Hier finden sich Hinweise auf bestehende oder geplante Initiativen und Projekte,

die in Richtung unverdient unterwegs sind.
z.B. Tauschringe, bedingungsloses Grundeinkommen




  • "Abschaffung des Geldes" ein Text von Eske Bockelmann, der jüngst in Streifzüge erschien ist hier nachzulesen.

und wer ist eske bockelmann überhaupt? jahrgang 1957, hat klassische philosophie und germanistik studiert und lehrt derzeit an der technischen universität chemnitz; lese ich (u.a.) im klappentext seines 2004 erschienenen 500seitendicken buches "im takt des geldes". zum buch sind etliche rezensionen im www zu finden. freundliche (siehe z.b.) und weniger freundliche (siehe z.b.). ich selbst bin bei der lektüre im zweiten anlauf auf seite 183 gescheitert...vielleicht versuch ich es demnächst nochmal.

moca


Geld abschaffen?

Ich habe früher selber oft ein Gedankenexperiment vorgeschlagen:

Man stelle sich vor, was passieren würde, wenn der gesamte Geldwert auf einen Schlag verschwinden würde.

Meine Antwort war immer: gar nichts, solange niemand es bemerkt. Ob der Wert irgendeine Realität hat oder rein simuliert wird, spielt für sein Funktionieren überhaupt keine Rolle, solange die Menschen dran glauben und die Wertlogik unbeirrt bedienen. Diese Position könnte so klingen wie die nominalistische Theorie des Geldes. Diese behauptet, dass Geld nichts anderes sei, als eine virtuelle Verdoppelung oder Widerspiegelung der realen Warenwelt, und legt damit das Missverständnis nahe, dass Geld eigentlich nur Einbildung, eine alberne Konvention sei, die man leicht abschaffen könne.

Aber das stimmt nicht!

Auch wenn das Geld selber verschwinden würde, verschwände damit ja nicht das Koordinatensystem "Wert", auf das alles bezogen wird - im Gegenteil, je unanschaulicher die Form des Geldes, umso wichtiger die absolute Unerschütterlichkeit des zu Grunde liegenden Bezugssystems. (Heute ist es bereits so betonmäßig in uns selber verankert, dass wir tatsächlich kaum noch Geld benötigen, um die Logik zu bedienen.) Und diese Existenz eines allgemeinen und 100%- verläßlichen Bezugssystems ist absolut notwendige Begleiterscheinung oder Voraussetzung, wenn eine Gesellschaft ihr Wirtschaftssystem so strukturiert wie bei uns mit der Marktwirtschaft.

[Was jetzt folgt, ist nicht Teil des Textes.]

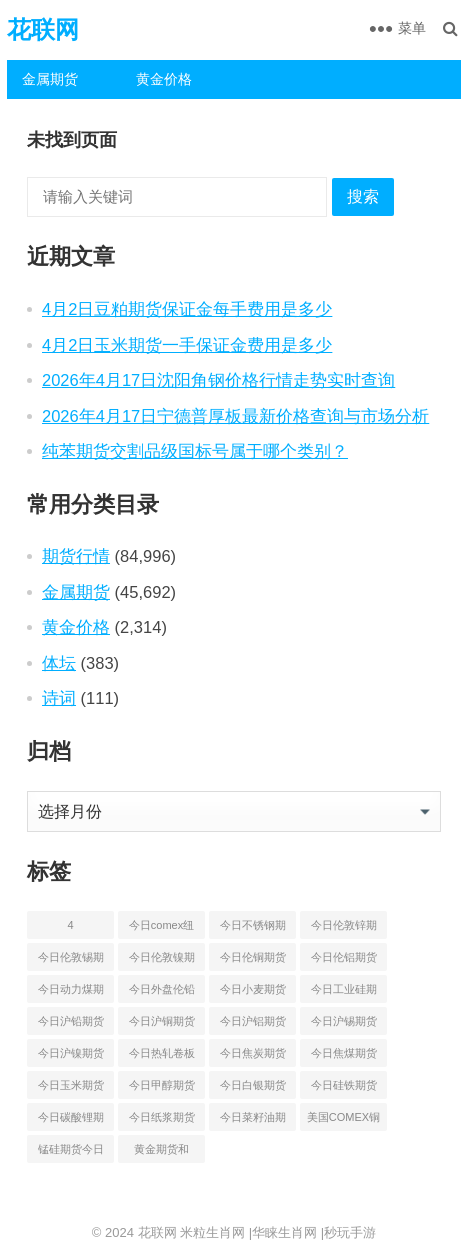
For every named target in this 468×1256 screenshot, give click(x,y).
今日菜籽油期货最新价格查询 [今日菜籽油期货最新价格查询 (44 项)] (253, 1121)
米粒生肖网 (212, 1232)
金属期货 (50, 79)
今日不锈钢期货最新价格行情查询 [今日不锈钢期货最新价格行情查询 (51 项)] (253, 929)
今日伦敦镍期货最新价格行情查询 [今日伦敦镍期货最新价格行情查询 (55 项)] (162, 961)
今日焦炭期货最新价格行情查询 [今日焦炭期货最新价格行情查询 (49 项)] (253, 1057)
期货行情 (76, 556)
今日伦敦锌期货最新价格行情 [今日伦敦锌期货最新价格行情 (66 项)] (344, 929)
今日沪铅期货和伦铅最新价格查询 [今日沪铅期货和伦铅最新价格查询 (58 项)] (71, 1025)
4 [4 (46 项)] (70, 925)
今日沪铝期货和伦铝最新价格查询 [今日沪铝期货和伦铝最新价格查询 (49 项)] (253, 1025)
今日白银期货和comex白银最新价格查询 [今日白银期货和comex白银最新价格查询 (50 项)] (253, 1089)
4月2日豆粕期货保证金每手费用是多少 (187, 309)
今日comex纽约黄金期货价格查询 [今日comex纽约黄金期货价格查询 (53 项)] (162, 929)
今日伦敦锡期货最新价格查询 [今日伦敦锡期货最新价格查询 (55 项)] (71, 961)
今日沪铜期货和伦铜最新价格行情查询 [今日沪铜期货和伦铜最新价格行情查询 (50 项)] (162, 1025)
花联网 (43, 29)
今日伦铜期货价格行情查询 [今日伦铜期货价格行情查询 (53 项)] (253, 961)
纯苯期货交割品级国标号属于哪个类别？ (195, 451)
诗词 (59, 698)
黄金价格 (164, 79)
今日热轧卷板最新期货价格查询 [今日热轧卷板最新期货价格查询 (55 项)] (162, 1057)
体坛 (59, 663)
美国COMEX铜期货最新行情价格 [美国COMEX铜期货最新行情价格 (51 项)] (343, 1121)
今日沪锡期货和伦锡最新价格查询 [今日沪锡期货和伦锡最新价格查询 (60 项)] (344, 1025)
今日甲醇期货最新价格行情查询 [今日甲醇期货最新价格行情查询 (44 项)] (162, 1089)
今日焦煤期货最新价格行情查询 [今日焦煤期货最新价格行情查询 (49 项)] (344, 1057)
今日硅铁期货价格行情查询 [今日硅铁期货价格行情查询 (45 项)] (344, 1089)
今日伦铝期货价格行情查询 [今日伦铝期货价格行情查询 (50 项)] (344, 961)
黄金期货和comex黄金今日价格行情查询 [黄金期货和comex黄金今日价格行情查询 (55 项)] (162, 1153)
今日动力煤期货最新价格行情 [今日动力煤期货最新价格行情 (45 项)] (71, 993)
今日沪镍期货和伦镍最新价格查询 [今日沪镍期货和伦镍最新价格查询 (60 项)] (71, 1057)
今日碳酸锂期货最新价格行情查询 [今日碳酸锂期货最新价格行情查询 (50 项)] (71, 1121)
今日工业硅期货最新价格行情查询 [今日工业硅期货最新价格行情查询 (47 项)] (344, 993)
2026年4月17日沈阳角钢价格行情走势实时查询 (218, 380)
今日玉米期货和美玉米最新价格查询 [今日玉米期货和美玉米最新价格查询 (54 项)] (71, 1089)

Der ökonomische Ausgangspunkt in diesem System sind ja die einzelnen isolierten Wirtschaftssubjekte, die auf eigene Rechnung und mit " Bordmitteln" arbeiten. Sie benötigen idealerweise nur die vollständige Information über die Marktpreise, um sämtliche ökonomische Entscheidungen angemessen fällen zu können und die entsprechenden Tausch- Aktionen für ihr proprietäres Geschäft („Kauf“/“Verkauf“).

Dieses dezentrale Chaos muss von einem Gerüst zusammengehalten werden, das den sinnvollen Bezug aller Leute aufeinander bzw. aller Waren und warenförmigen Dienstleistungen ermöglicht - also eben: diese Gesellschaft konstituiert. In dem Maße, in dem die Geldlogik für die Lebenserhaltung der Menschen immer bestimmender wird, weil für die einzelnen die lebensnotwendigen Dinge immer mehr und ausschließlicher über Tausch zu bekommen sind, muss ein solches verlässliches Bezugssystem, das die unendlich vielfältige und komplizierte Gesamtheit der Tauschvorgänge regelt, etabliert sein. Diese Regelung erfolgt jetzt eben nicht mehr bzw. immer weniger über personale Herrschaft und unmittelbaren Zwang und auch nicht über irgendwelche INHALTLICHE gesellschaftliche Vorgaben, explizite Regeln oder moralische Imperative, sondern über den „fairen Tausch“, also das Äquivalenzprinzip; denn bei formal freien Wirtschaftssubjekten, die (zwar prinzipiell, aber) nicht konkret zum Tauschen gezwungen sind, muss dieser Tausch akzeptabel sein, also unter der Gültigkeit des Äquivalenzprinzips stehen. Aus der verallgemeinerten und unendlich komplexen Tauscherei entsteht eben dieses Kontinuum, was es eigentlich nicht gibt und doch gibt: eine historisch neue Realitätsform ist entstanden!

Seine Existenz entspricht etwa der Existenz eines Zahlenstrahls, den es als Strahl ja auch nicht gibt, sondern der aus leeren Punkten, also aus Punkten im Koordinatensystem und der Beziehung dieser Punkte aufeinander besteht. Selbst die Vorstellung des Koordinatensystems als einer Konstruktion NEBEN den „Punkten“ ist eine Abstraktion: Eigentlich gibt es nur ein unendlich komplexes aufeinander bezogen sein von (Wert-)Daten.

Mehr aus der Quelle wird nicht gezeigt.